▸ THE DATA:

»»

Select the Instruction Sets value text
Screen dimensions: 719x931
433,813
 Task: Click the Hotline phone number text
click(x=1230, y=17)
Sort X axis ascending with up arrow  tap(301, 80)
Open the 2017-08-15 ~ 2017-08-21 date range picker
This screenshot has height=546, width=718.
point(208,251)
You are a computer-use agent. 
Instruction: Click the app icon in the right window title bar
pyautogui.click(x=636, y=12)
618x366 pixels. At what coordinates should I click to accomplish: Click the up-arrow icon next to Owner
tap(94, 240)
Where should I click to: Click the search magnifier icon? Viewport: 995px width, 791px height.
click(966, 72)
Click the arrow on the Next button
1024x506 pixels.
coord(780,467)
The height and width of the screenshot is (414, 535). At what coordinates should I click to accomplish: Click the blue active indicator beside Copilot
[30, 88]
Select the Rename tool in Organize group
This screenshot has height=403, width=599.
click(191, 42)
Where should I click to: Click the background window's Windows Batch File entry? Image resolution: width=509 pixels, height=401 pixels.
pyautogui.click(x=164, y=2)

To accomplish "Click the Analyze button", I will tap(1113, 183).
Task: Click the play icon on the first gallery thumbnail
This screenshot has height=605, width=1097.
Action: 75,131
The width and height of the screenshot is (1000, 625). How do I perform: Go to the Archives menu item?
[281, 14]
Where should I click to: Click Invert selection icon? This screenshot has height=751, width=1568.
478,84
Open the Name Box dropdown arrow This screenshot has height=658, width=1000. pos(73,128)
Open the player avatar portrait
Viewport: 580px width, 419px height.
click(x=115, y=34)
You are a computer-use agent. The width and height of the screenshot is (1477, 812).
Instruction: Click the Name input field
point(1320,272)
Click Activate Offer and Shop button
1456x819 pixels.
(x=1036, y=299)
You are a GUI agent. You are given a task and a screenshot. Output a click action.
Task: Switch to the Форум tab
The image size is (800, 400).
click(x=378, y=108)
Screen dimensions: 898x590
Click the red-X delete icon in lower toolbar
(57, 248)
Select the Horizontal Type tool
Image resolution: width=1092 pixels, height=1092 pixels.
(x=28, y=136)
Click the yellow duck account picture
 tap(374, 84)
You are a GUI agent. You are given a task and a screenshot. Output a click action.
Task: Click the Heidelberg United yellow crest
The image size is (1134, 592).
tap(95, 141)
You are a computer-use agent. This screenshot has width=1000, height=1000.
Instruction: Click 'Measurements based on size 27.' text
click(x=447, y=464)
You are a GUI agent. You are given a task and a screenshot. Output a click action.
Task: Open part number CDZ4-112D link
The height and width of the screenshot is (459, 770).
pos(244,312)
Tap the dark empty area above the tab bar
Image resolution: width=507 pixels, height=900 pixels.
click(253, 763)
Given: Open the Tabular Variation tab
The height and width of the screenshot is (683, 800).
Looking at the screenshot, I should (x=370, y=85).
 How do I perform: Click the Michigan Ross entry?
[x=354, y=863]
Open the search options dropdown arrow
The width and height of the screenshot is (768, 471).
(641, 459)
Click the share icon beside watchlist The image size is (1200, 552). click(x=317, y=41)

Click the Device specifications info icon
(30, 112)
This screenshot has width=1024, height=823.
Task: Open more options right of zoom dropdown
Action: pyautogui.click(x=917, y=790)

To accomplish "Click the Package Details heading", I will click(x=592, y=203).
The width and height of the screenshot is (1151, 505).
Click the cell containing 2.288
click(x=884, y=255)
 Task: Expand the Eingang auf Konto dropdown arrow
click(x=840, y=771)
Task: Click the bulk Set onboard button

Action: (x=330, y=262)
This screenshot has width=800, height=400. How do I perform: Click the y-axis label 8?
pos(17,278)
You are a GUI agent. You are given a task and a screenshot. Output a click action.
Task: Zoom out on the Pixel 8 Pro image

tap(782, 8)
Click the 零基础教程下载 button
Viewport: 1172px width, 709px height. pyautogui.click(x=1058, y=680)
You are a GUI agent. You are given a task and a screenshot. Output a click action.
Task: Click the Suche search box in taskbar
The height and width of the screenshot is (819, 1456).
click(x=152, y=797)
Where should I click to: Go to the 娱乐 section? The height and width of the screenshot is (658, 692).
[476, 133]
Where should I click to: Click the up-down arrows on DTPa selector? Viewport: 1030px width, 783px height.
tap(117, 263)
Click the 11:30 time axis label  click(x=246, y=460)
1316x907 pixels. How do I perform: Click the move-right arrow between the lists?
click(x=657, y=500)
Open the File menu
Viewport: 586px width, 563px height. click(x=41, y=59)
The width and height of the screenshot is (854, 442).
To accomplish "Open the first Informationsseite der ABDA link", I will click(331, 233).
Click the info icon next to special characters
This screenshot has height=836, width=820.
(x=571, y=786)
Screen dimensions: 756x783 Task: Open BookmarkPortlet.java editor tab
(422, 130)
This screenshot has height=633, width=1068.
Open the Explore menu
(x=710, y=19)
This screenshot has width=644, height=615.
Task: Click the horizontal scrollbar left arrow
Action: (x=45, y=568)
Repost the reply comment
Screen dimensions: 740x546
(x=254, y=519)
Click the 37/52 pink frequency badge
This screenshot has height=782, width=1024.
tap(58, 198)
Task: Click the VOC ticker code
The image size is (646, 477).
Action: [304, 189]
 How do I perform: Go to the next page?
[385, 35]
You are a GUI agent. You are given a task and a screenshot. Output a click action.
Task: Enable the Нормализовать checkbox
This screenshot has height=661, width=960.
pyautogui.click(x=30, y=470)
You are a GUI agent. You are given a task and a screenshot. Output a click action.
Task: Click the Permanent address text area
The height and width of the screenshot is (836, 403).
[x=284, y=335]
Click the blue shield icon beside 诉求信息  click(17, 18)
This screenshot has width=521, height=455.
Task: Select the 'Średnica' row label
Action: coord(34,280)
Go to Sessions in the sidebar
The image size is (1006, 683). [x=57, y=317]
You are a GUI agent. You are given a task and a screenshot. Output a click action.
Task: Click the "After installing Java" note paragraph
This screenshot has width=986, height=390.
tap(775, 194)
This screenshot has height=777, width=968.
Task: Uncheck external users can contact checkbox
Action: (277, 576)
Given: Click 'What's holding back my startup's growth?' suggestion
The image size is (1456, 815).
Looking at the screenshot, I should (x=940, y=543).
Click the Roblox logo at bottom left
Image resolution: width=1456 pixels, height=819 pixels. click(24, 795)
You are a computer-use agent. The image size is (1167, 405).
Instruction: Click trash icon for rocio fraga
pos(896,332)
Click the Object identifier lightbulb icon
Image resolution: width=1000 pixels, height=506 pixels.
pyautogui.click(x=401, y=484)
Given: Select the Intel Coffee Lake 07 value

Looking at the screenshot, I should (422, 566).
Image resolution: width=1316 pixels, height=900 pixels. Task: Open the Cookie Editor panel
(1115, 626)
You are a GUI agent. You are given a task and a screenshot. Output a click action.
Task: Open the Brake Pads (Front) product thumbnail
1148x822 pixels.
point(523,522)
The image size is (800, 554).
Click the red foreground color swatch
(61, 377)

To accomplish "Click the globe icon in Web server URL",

««

Return the data in full, with each line kept exactly as it is.

▸ RESULT OF THE EXERCISE:
Select the Instruction Sets value text
Screen dimensions: 719x931
433,813
 Task: Click the Hotline phone number text
click(x=1230, y=17)
Sort X axis ascending with up arrow  tap(301, 80)
Open the 2017-08-15 ~ 2017-08-21 date range picker
This screenshot has height=546, width=718.
point(208,251)
You are a computer-use agent. 
Instruction: Click the app icon in the right window title bar
pyautogui.click(x=636, y=12)
618x366 pixels. At what coordinates should I click to accomplish: Click the up-arrow icon next to Owner
tap(94, 240)
Where should I click to: Click the search magnifier icon? Viewport: 995px width, 791px height.
click(966, 72)
Click the arrow on the Next button
1024x506 pixels.
coord(780,467)
The height and width of the screenshot is (414, 535). At what coordinates should I click to accomplish: Click the blue active indicator beside Copilot
[30, 88]
Select the Rename tool in Organize group
This screenshot has height=403, width=599.
click(191, 42)
Where should I click to: Click the background window's Windows Batch File entry? Image resolution: width=509 pixels, height=401 pixels.
pyautogui.click(x=164, y=2)

To accomplish "Click the Analyze button", I will tap(1113, 183).
Task: Click the play icon on the first gallery thumbnail
This screenshot has height=605, width=1097.
Action: 75,131
The width and height of the screenshot is (1000, 625). How do I perform: Go to the Archives menu item?
[281, 14]
Where should I click to: Click Invert selection icon? This screenshot has height=751, width=1568.
478,84
Open the Name Box dropdown arrow This screenshot has height=658, width=1000. pos(73,128)
Open the player avatar portrait
Viewport: 580px width, 419px height.
click(x=115, y=34)
You are a computer-use agent. The width and height of the screenshot is (1477, 812).
Instruction: Click the Name input field
point(1320,272)
Click Activate Offer and Shop button
1456x819 pixels.
(x=1036, y=299)
You are a GUI agent. You are given a task and a screenshot. Output a click action.
Task: Switch to the Форум tab
The image size is (800, 400).
click(x=378, y=108)
Screen dimensions: 898x590
Click the red-X delete icon in lower toolbar
(57, 248)
Select the Horizontal Type tool
Image resolution: width=1092 pixels, height=1092 pixels.
(x=28, y=136)
Click the yellow duck account picture
 tap(374, 84)
You are a GUI agent. You are given a task and a screenshot. Output a click action.
Task: Click the Heidelberg United yellow crest
The image size is (1134, 592).
tap(95, 141)
You are a computer-use agent. This screenshot has width=1000, height=1000.
Instruction: Click 'Measurements based on size 27.' text
click(x=447, y=464)
You are a GUI agent. You are given a task and a screenshot. Output a click action.
Task: Open part number CDZ4-112D link
The height and width of the screenshot is (459, 770).
pos(244,312)
Tap the dark empty area above the tab bar
Image resolution: width=507 pixels, height=900 pixels.
click(253, 763)
Given: Open the Tabular Variation tab
The height and width of the screenshot is (683, 800).
Looking at the screenshot, I should (x=370, y=85).
 How do I perform: Click the Michigan Ross entry?
[x=354, y=863]
Open the search options dropdown arrow
The width and height of the screenshot is (768, 471).
(641, 459)
Click the share icon beside watchlist The image size is (1200, 552). click(x=317, y=41)

Click the Device specifications info icon
(30, 112)
This screenshot has width=1024, height=823.
Task: Open more options right of zoom dropdown
Action: pyautogui.click(x=917, y=790)

To accomplish "Click the Package Details heading", I will click(x=592, y=203).
The width and height of the screenshot is (1151, 505).
Click the cell containing 2.288
click(x=884, y=255)
 Task: Expand the Eingang auf Konto dropdown arrow
click(x=840, y=771)
Task: Click the bulk Set onboard button

Action: (x=330, y=262)
This screenshot has width=800, height=400. How do I perform: Click the y-axis label 8?
pos(17,278)
You are a GUI agent. You are given a task and a screenshot. Output a click action.
Task: Zoom out on the Pixel 8 Pro image

tap(782, 8)
Click the 零基础教程下载 button
Viewport: 1172px width, 709px height. pyautogui.click(x=1058, y=680)
You are a GUI agent. You are given a task and a screenshot. Output a click action.
Task: Click the Suche search box in taskbar
The height and width of the screenshot is (819, 1456).
click(x=152, y=797)
Where should I click to: Go to the 娱乐 section? The height and width of the screenshot is (658, 692).
[476, 133]
Where should I click to: Click the up-down arrows on DTPa selector? Viewport: 1030px width, 783px height.
tap(117, 263)
Click the 11:30 time axis label  click(x=246, y=460)
1316x907 pixels. How do I perform: Click the move-right arrow between the lists?
click(x=657, y=500)
Open the File menu
Viewport: 586px width, 563px height. click(x=41, y=59)
The width and height of the screenshot is (854, 442).
To accomplish "Open the first Informationsseite der ABDA link", I will click(331, 233).
Click the info icon next to special characters
This screenshot has height=836, width=820.
(x=571, y=786)
Screen dimensions: 756x783 Task: Open BookmarkPortlet.java editor tab
(422, 130)
This screenshot has height=633, width=1068.
Open the Explore menu
(x=710, y=19)
This screenshot has width=644, height=615.
Task: Click the horizontal scrollbar left arrow
Action: (x=45, y=568)
Repost the reply comment
Screen dimensions: 740x546
(x=254, y=519)
Click the 37/52 pink frequency badge
This screenshot has height=782, width=1024.
tap(58, 198)
Task: Click the VOC ticker code
The image size is (646, 477).
Action: [304, 189]
 How do I perform: Go to the next page?
[385, 35]
You are a GUI agent. You are given a task and a screenshot. Output a click action.
Task: Enable the Нормализовать checkbox
This screenshot has height=661, width=960.
pyautogui.click(x=30, y=470)
You are a GUI agent. You are given a task and a screenshot. Output a click action.
Task: Click the Permanent address text area
The height and width of the screenshot is (836, 403).
[x=284, y=335]
Click the blue shield icon beside 诉求信息  click(17, 18)
This screenshot has width=521, height=455.
Task: Select the 'Średnica' row label
Action: coord(34,280)
Go to Sessions in the sidebar
The image size is (1006, 683). [x=57, y=317]
You are a GUI agent. You are given a task and a screenshot. Output a click action.
Task: Click the "After installing Java" note paragraph
This screenshot has width=986, height=390.
tap(775, 194)
This screenshot has height=777, width=968.
Task: Uncheck external users can contact checkbox
Action: (277, 576)
Given: Click 'What's holding back my startup's growth?' suggestion
The image size is (1456, 815).
Looking at the screenshot, I should (x=940, y=543).
Click the Roblox logo at bottom left
Image resolution: width=1456 pixels, height=819 pixels. click(24, 795)
You are a computer-use agent. The image size is (1167, 405).
Instruction: Click trash icon for rocio fraga
pos(896,332)
Click the Object identifier lightbulb icon
Image resolution: width=1000 pixels, height=506 pixels.
pyautogui.click(x=401, y=484)
Given: Select the Intel Coffee Lake 07 value

Looking at the screenshot, I should (422, 566).
Image resolution: width=1316 pixels, height=900 pixels. Task: Open the Cookie Editor panel
(1115, 626)
You are a GUI agent. You are given a task and a screenshot. Output a click action.
Task: Open the Brake Pads (Front) product thumbnail
1148x822 pixels.
point(523,522)
The image size is (800, 554).
Click the red foreground color swatch
(61, 377)

To accomplish "Click the globe icon in Web server URL",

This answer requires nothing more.